With increased carbon content, the strength of stainless steel increases and corrosion resistance is reduced.

Tantalum

Tantalum (formerly tantalium) is a chemical element in the periodic table that has the symbol Ta and atomic number 73. A rare, hard, blue-gray, lustrous, transition metal, tantalum is highly corrosion-resistant and occurs naturally in the mineral tantalite.

Tellurium

Tellurium  is a chemical element that has the symbol Te and atomic number 52. A brittle silver-white metalloid which looks like tin, tellurium is chemically related to selenium and sulfur.
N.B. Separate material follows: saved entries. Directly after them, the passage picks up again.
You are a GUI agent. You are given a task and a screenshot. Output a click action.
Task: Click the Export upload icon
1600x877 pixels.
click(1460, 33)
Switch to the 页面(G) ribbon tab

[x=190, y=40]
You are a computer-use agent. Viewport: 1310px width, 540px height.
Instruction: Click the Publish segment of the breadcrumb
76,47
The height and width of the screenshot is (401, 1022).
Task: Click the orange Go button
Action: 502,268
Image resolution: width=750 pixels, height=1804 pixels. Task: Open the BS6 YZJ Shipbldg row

Tellurium is primarily used in alloys and as a semiconductor.

Tin

Used as coating in foot tins and casseroles. Bronze is an alloy made from copper and tin.Earlier used for household plates, mugs and canclestics, mainly due to the low melting point and following castability.Pure tin is unstable below room temperature were it disintegrates into white powder (called tin pest). Therefore normally alloyed with small amounts of bismut, antimon and lead.

Titanium

Pure titanium has excellent corrosion resistance and a high strength-to-weight ratio at both room and elevated temperatures.This makes titanium attractive for applications including aircraft, jet-engines, racing cars, as well as chemical and marine components.Properties like workability, strength and hardenability, can be improved by adding alloying elements. The most common are aluminium, vanadium, molybdenum and manganese.

Tungsten

Tungsten has the highest melting point of any metal (3410 C), and thus it is characterised by high strength at elevated temperatures. Disadvantages are high density, brittleness and poor resistance to oxidation.Tungsten and its alloys are used for applications involving temperatures above 1650 C (e.g. nozzle throat lines in missiles, hottest parts of jet and rocket engines). The filament wire in incandescent bulbs is made of pure tungsten by powder technology.

Zinc

An inexpensive and weather proof material. Used for roofs on houses and roof gutters. Earlier used for kitchen zincs, but now replaced by stainless steel that is stronger, harder and more corrosion resistant.Often used as protective coating on steel (galvanized) to improve corrosion resistance. Due to the low melting point and good castability it is often used in products with low strength requirements, like beer openers and door handles.Zinc and copper are the 2 major alloying elements in brass.